[Stored data entries]
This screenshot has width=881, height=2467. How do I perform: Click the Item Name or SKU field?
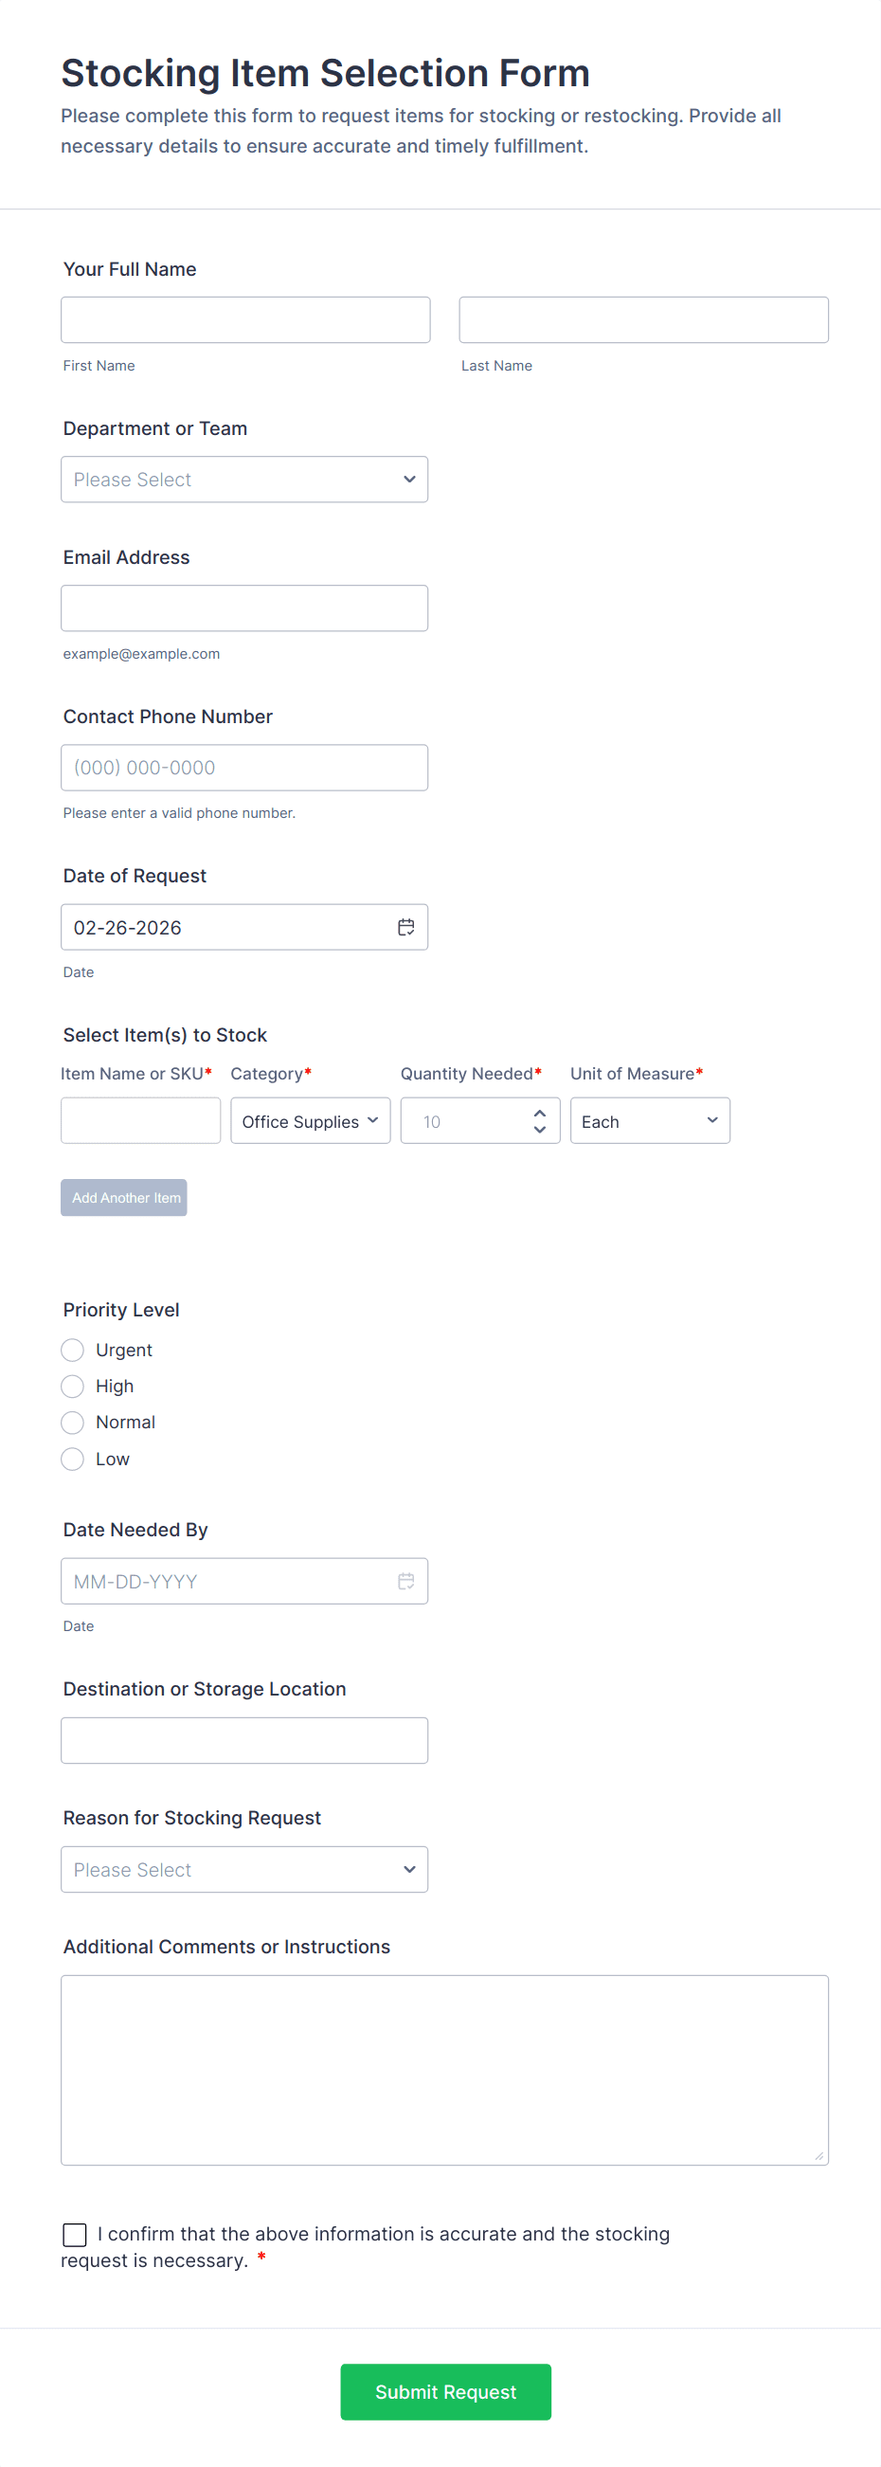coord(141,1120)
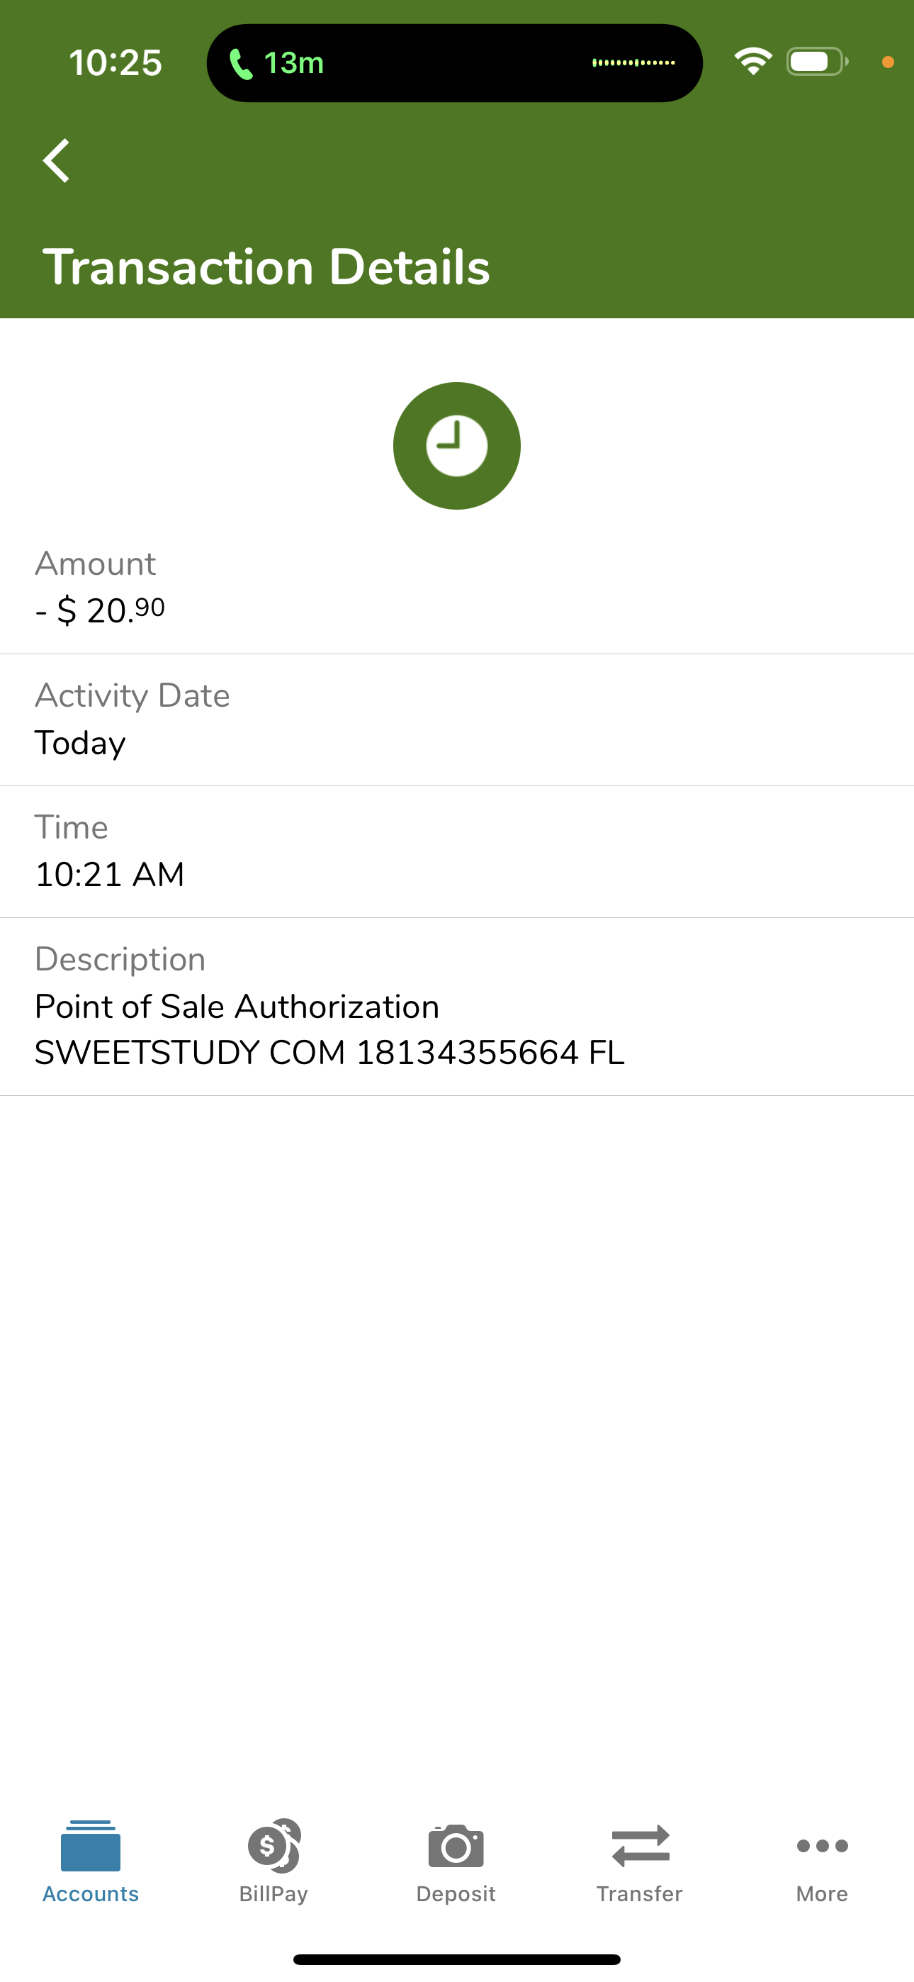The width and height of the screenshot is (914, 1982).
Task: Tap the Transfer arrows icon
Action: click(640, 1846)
...
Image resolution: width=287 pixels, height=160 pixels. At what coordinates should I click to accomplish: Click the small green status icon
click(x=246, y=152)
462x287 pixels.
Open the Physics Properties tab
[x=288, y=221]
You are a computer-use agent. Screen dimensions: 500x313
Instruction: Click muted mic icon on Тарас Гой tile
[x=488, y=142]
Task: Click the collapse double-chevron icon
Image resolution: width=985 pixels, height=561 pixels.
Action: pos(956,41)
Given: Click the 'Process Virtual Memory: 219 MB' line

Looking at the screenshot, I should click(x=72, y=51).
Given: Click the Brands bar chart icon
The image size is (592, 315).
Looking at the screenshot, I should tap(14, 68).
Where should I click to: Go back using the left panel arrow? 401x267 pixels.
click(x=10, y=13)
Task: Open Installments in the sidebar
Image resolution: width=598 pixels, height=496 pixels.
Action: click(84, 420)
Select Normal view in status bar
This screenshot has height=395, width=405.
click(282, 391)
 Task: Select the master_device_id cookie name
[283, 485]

[WHAT YOU ARE ASKED TO DO]
Transcribe the lines above between the line holding "Image resolution: width=287" and the line holding "Given: Click the Brands bar chart icon", inclusive, exactly as they stand and with nothing added.

[WRITTEN SOLUTION]
Image resolution: width=287 pixels, height=160 pixels. At what coordinates should I click to accomplish: Click the small green status icon
click(x=246, y=152)
462x287 pixels.
Open the Physics Properties tab
[x=288, y=221]
You are a computer-use agent. Screen dimensions: 500x313
Instruction: Click muted mic icon on Тарас Гой tile
[x=488, y=142]
Task: Click the collapse double-chevron icon
Image resolution: width=985 pixels, height=561 pixels.
Action: pos(956,41)
Given: Click the 'Process Virtual Memory: 219 MB' line

Looking at the screenshot, I should click(x=72, y=51).
Given: Click the Brands bar chart icon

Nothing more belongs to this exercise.